Dataset records:

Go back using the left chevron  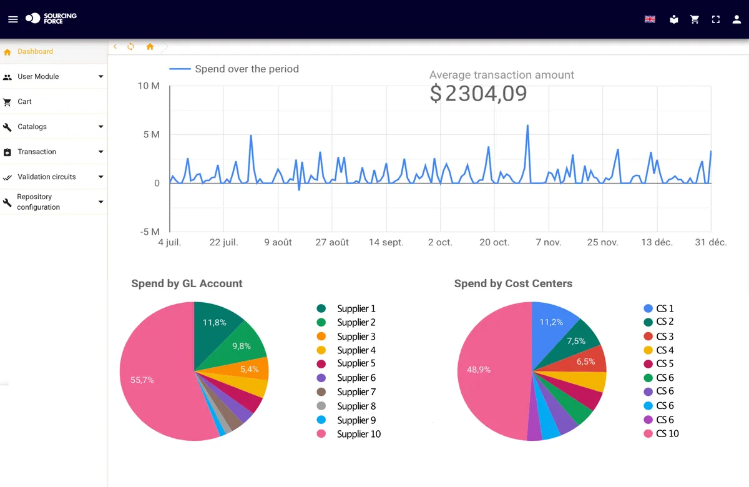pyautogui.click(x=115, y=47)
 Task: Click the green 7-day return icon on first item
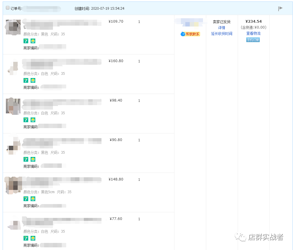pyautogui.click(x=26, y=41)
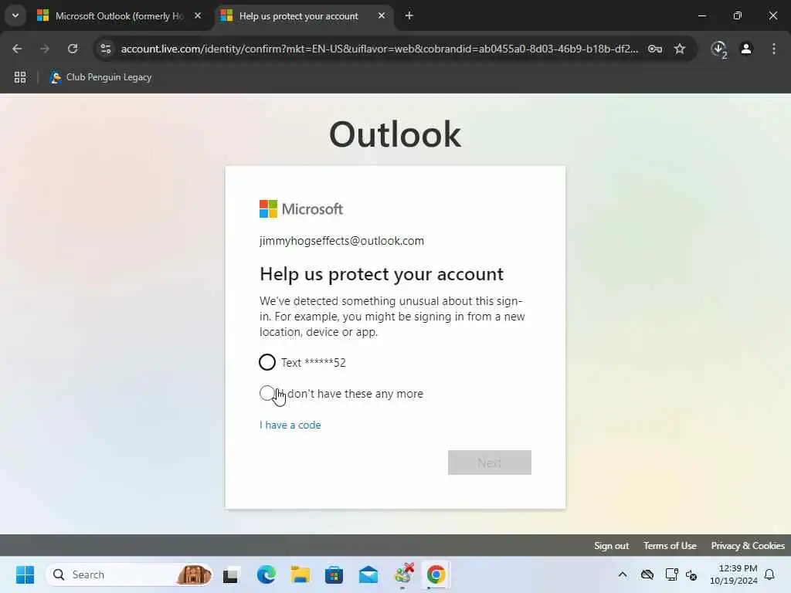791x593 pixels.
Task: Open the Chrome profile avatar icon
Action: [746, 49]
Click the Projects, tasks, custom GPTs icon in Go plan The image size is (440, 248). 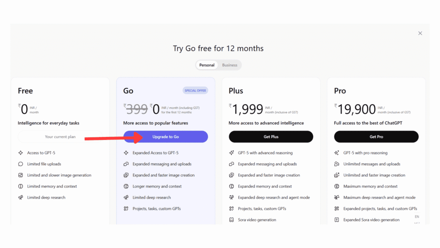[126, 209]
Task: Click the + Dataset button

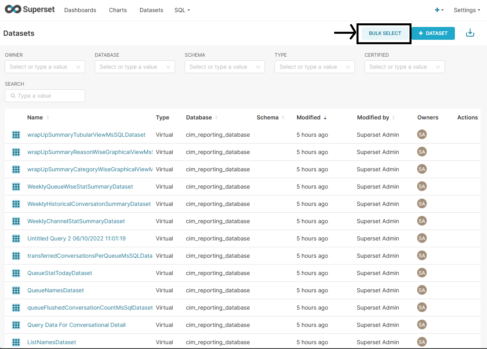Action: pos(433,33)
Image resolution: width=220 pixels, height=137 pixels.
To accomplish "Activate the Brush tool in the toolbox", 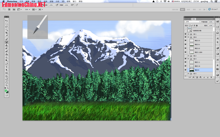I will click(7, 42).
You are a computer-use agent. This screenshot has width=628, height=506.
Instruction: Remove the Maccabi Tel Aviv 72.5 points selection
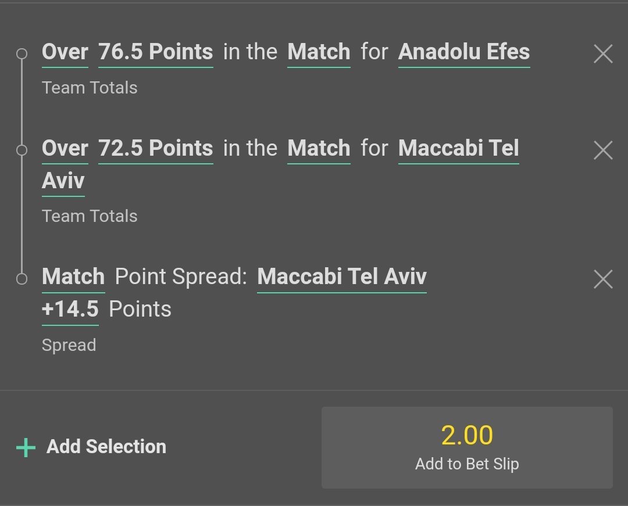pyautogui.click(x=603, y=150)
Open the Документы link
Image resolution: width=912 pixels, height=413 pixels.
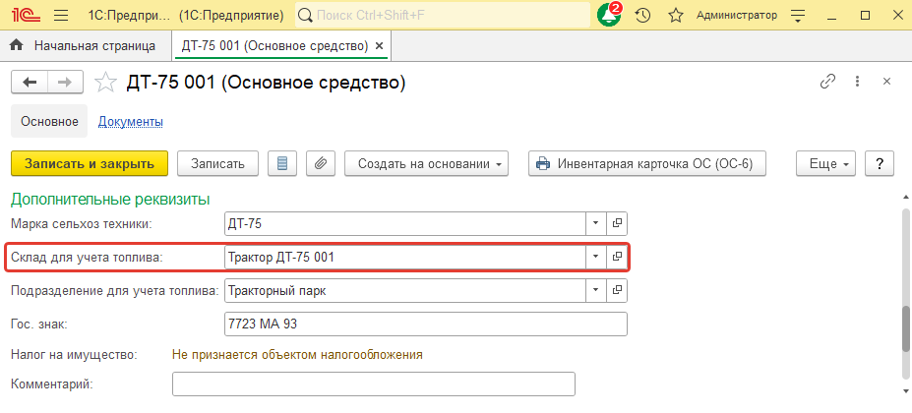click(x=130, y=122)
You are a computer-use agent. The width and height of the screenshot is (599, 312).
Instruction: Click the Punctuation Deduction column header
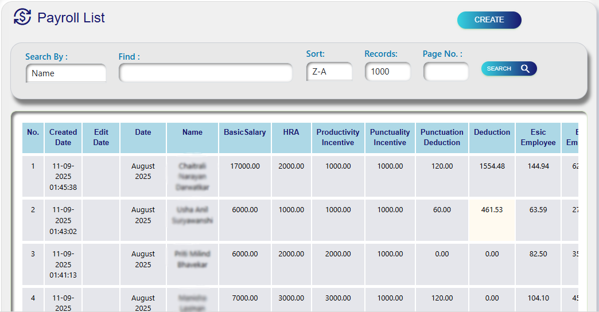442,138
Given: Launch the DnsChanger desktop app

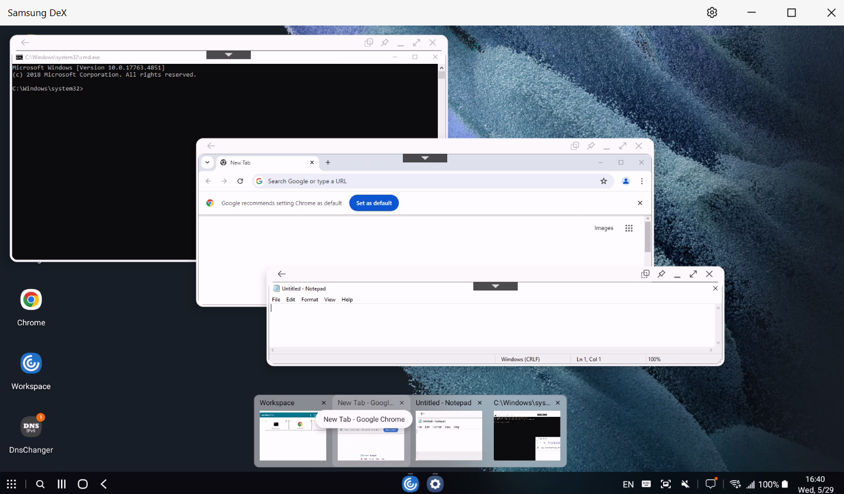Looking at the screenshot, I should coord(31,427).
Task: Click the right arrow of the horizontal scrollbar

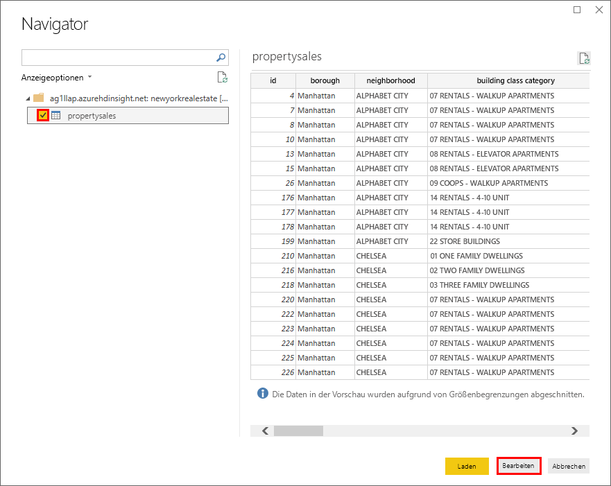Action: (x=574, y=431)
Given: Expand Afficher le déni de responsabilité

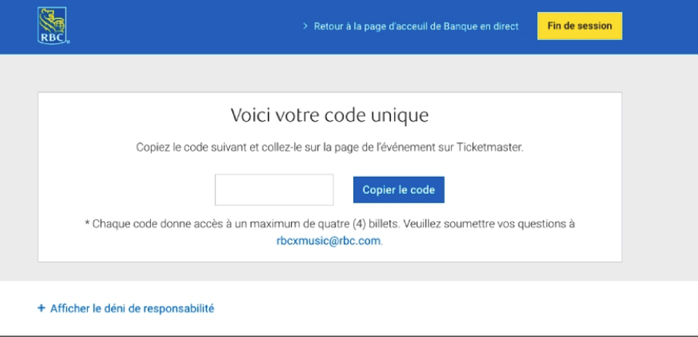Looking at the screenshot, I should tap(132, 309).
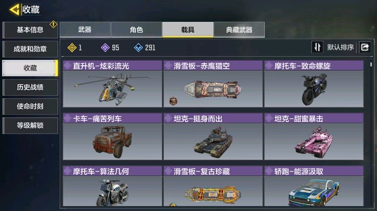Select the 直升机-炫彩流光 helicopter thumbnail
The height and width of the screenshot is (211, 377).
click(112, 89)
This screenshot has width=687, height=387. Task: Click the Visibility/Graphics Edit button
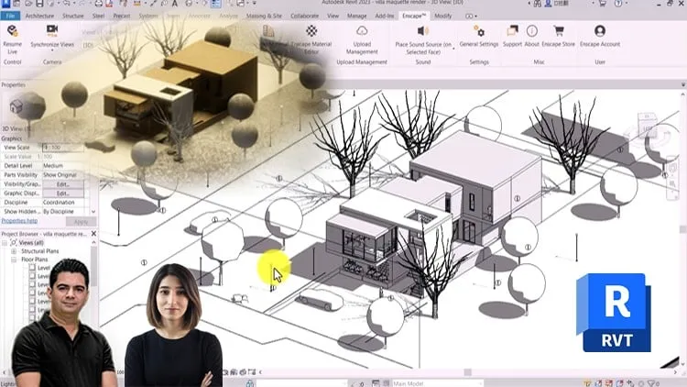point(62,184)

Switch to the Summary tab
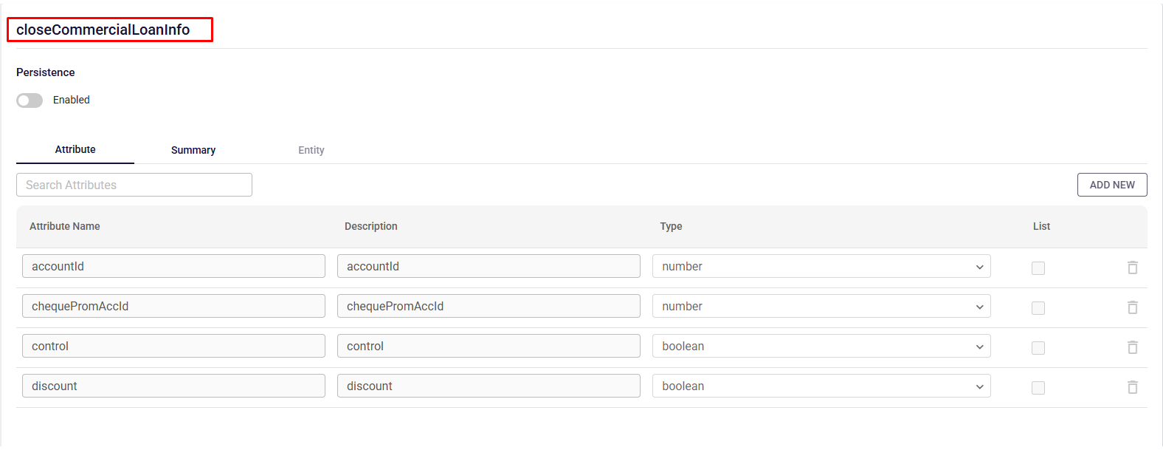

==

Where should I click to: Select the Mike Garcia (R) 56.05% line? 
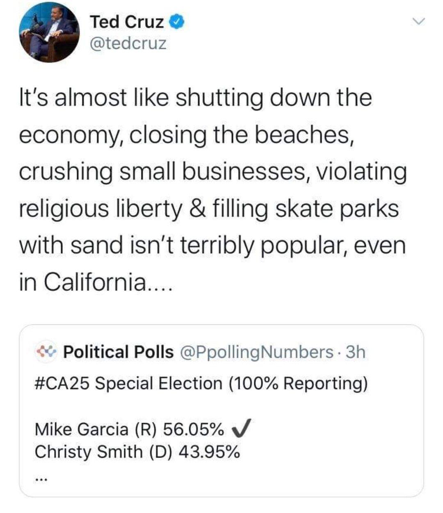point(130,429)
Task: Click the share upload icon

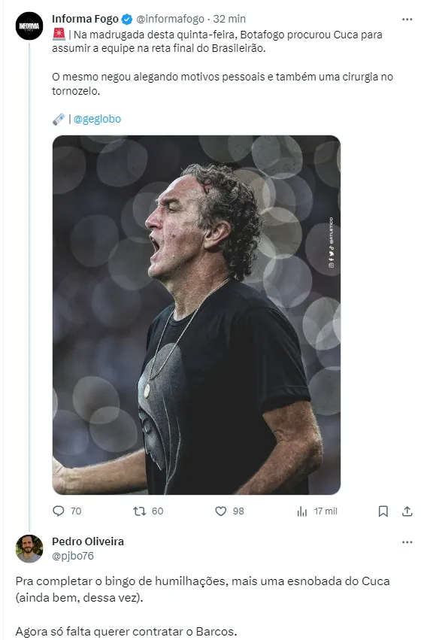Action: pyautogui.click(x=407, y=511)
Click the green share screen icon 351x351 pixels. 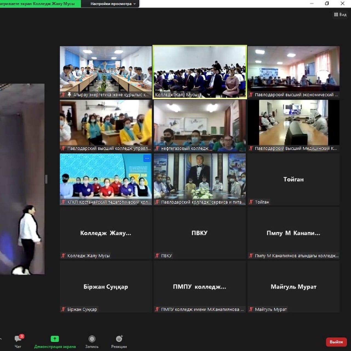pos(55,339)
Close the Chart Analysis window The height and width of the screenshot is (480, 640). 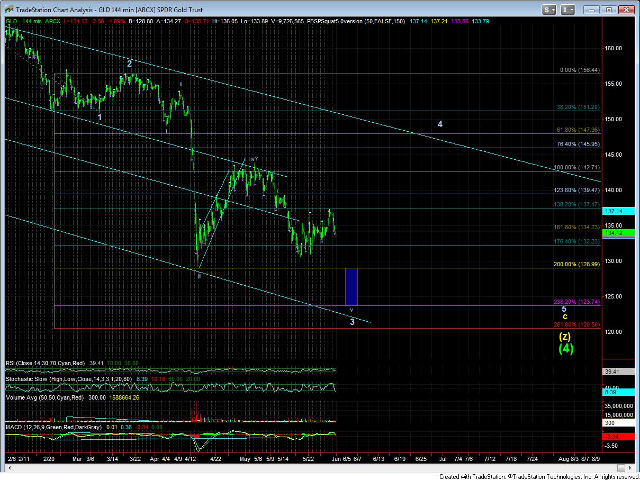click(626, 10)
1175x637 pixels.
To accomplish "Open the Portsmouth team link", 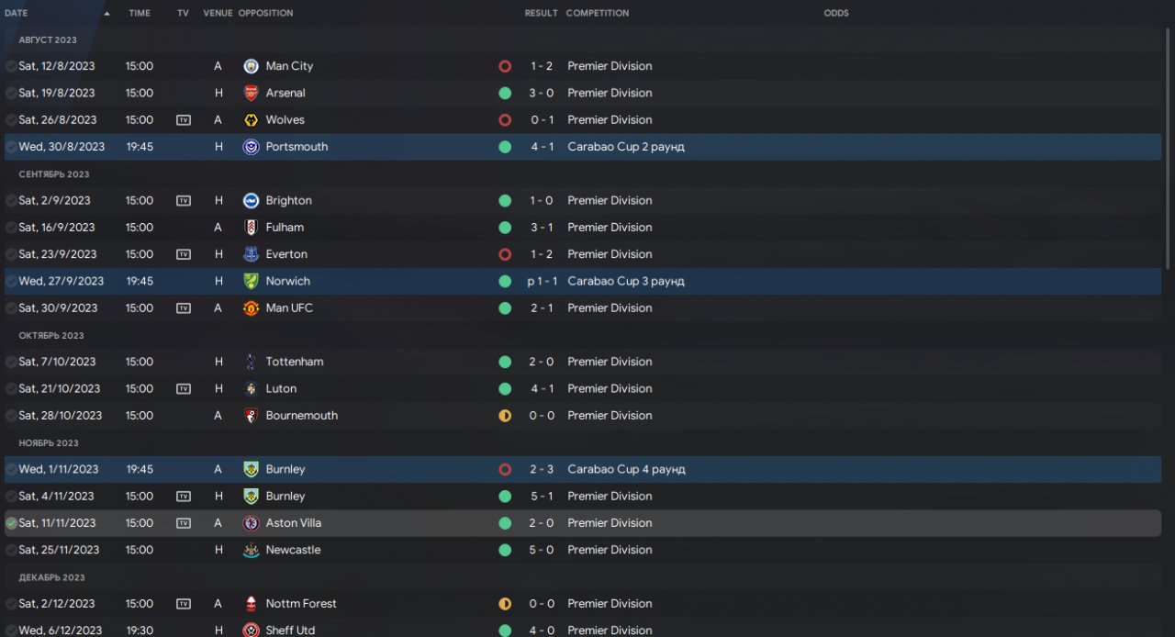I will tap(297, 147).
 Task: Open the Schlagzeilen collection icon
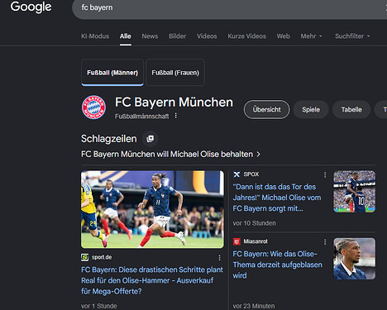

* * *

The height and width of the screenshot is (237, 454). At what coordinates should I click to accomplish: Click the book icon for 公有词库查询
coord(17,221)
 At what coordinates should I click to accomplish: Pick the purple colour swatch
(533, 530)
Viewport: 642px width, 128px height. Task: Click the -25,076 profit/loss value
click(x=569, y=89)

### Work order
What are the lines in the records above, word for word, from the one containing "Instruction: Click the" through the one containing "Switch to the Summary tab", both ends included and pictures left out?

### Written solution
Instruction: Click the Punctuation Deduction column header
442,138
Given: Launch the DnsChanger desktop app

Looking at the screenshot, I should coord(31,427).
Task: Click the right arrow of the horizontal scrollbar

Action: (x=574, y=431)
Given: Expand Afficher le déni de responsabilité

Looking at the screenshot, I should tap(132, 309).
Select the 直升机-炫彩流光 helicopter thumbnail
The height and width of the screenshot is (211, 377).
click(112, 89)
This screenshot has width=687, height=387. Task: Click the Visibility/Graphics Edit button
point(62,184)

Switch to the Summary tab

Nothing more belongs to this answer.